Trzydniowe rekolekcje dla małżeństw niesakramentalnych trwały od 3 do 5 maja w Domu Rekolekcyjnym Cichych Pracowników Krzyża w Głogowie.
Tegoroczne dni skupienia dla par niesakramentalnych miały charakter warsztatów i nastawione były na interakcję, czyli dzielenie się doświadczeniami i osobistymi przeżyciami we wspólnocie. Jedną z form ćwiczeń duchowych była medytacja, jako najgłębsza forma modlitwy, oparta na technikach św. Ignacego. Zadaniem uczestników rekolekcji było odkrycie własnych kłamstw i próba konfrontacji z Panem Bogiem na przykładzie biblijnego opisu walki Jakuba z aniołem. Ponadto były adoracja Najświętszego Sakramentu, Eucharystie, konferencje dotyczące zagadnień związanych z Rokiem Wiary oraz analiza Katechizmu Kościoła Katolickiego poprzez wspólne dzielenie się w grupie.

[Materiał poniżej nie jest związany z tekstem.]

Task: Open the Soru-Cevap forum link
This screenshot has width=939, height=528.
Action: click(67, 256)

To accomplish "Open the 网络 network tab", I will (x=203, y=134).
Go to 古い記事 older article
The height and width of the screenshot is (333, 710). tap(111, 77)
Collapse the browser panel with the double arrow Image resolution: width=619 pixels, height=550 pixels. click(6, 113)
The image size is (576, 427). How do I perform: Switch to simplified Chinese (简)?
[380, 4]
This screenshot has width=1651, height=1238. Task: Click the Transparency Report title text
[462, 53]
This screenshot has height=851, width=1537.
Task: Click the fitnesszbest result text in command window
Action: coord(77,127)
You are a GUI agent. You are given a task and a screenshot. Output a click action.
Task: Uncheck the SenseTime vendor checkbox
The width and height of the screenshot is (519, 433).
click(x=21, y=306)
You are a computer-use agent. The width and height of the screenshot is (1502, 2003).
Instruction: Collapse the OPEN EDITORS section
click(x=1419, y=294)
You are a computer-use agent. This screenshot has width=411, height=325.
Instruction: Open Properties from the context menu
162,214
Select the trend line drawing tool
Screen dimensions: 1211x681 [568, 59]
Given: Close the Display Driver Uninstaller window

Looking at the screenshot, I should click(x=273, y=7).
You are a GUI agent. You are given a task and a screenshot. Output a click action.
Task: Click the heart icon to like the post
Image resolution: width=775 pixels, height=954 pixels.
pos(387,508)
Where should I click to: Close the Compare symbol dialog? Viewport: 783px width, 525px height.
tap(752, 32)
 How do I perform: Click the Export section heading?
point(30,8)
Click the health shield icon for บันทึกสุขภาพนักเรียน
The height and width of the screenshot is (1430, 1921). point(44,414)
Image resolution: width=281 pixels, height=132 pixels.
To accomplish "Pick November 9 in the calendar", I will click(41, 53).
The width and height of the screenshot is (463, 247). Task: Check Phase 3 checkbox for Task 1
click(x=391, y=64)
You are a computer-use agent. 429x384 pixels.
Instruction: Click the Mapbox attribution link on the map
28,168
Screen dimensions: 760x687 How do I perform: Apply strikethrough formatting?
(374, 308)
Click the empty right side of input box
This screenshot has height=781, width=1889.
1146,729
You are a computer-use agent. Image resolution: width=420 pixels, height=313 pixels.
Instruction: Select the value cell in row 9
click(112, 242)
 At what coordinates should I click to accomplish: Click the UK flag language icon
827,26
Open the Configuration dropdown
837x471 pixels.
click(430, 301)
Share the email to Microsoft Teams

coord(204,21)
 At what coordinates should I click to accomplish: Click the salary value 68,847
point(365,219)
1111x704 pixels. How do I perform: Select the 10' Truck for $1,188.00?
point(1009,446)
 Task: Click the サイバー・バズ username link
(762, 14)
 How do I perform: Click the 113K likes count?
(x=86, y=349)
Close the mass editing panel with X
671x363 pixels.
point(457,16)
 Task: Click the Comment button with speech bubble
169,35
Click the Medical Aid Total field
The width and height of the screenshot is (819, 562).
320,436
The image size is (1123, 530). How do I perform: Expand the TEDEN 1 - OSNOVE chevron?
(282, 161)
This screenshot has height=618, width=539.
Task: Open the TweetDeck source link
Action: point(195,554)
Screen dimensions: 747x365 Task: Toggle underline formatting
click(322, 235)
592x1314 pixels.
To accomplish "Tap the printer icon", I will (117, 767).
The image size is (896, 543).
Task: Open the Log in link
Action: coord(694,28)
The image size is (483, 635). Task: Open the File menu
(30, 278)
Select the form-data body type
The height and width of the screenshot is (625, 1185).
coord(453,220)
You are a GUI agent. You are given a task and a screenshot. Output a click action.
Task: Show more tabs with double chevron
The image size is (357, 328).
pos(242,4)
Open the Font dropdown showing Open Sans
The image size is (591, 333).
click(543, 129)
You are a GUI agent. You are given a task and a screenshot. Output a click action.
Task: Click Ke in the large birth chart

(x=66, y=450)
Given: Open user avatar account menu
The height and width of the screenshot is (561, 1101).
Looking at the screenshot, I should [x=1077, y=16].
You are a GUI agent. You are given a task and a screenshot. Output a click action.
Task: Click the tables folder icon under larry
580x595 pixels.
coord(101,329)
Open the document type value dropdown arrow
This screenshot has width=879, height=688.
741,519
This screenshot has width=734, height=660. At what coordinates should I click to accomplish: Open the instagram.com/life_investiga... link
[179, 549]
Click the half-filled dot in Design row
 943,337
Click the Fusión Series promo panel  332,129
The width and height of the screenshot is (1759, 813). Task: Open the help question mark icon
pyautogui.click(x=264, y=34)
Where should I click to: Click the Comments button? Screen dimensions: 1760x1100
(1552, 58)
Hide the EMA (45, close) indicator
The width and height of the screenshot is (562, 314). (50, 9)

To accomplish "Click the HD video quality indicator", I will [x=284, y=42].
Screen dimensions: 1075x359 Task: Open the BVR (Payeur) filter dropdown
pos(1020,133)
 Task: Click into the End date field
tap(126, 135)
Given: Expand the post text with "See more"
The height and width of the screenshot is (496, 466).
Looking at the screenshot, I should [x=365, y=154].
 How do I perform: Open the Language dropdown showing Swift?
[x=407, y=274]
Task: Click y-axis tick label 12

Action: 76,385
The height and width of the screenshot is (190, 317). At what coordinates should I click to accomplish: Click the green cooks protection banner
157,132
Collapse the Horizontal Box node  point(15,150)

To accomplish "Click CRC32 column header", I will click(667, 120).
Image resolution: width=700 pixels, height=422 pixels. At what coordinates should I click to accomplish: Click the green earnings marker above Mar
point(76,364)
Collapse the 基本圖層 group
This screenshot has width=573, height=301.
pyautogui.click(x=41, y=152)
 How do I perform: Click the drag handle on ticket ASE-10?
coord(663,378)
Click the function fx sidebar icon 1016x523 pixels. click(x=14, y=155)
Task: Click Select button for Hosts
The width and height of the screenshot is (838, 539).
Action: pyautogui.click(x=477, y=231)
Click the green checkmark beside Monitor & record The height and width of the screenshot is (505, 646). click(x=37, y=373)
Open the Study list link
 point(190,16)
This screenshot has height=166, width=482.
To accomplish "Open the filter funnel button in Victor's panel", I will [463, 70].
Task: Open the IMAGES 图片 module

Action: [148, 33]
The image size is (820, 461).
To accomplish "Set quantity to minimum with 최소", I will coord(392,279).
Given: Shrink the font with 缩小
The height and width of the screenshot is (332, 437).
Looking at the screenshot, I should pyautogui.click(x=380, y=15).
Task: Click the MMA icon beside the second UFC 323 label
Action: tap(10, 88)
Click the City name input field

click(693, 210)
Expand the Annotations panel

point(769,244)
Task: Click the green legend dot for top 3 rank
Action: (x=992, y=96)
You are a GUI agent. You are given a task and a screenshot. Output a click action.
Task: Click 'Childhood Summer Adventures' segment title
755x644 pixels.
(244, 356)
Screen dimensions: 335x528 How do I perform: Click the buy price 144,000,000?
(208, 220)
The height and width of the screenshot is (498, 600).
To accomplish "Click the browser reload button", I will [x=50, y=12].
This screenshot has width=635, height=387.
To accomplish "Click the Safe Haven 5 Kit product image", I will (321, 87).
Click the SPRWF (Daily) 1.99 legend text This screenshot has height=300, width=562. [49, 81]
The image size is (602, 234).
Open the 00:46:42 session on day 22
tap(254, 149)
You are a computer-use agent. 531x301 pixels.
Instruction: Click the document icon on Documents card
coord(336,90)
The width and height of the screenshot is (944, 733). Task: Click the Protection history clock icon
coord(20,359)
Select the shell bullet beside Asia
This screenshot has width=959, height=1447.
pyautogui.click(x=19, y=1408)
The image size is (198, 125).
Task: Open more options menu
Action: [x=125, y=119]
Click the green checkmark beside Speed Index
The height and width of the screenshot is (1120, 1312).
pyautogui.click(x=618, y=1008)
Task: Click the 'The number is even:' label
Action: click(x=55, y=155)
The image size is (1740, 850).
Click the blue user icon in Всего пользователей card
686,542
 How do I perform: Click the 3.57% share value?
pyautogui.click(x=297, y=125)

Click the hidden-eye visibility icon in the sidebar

– Ludzie, którzy tu przyjeżdżają, mają świadomość swojej niesakramentalności i swojego miejsca w Kościele oraz relacji do Pana Boga. Im trudniejsze życie, tym więcej tej relacji potrzeba. W tych rekolekcjach nie odkrywamy niczego na nowo, ale pogłębiamy świadomie chrześcijaństwo – wyjaśnia ks. Rafał Zendran, duszpasterz małżeństw niesakramentalnych.
W rekolekcjach uczestniczyło ponad 20 osób z całej diecezji, m.in. z Głogowa, Żar, Nowej Soli, Zielonej Góry i okolic Gorzowa Wlkp. – Będąc małżeństwem niesakramentalnym, odczuwamy cierpienie, żyjąc w grzechu i duszpasterstwo jest dla nas furtką, poprzez którą odkrywamy Pana Boga. On pomaga nam dźwigać ciężar grzechu – mówi Izabella. – To szczególny czas dla nas, kiedy możemy zbliżać się do Pana Boga. W grupie, w której jest ten sam problem, przeżywamy go wspólnie i wspieramy się wzajemnie – dodaje Adam.
Rekolekcje są czasem refleksji, modlitwy, ale i dorastania w wierze. – Dzięki rekolekcjom odkryłam swoje miejsce w Kościele, uznałam siebie jako człowieka grzesznego, bo wcześniej bywało tak, że uciekałam od prawdy. Zmieniło się też moje spojrzenie na samą siebie i relacje do drugiej osoby – mówi Hanna z Głogowa. – Wszystko to następowało stopniowo. Dopiero, gdy człowiek uzna swój grzech, na wszystko patrzy inaczej, a tęsknota za Panem Bogiem rodzi wiarę.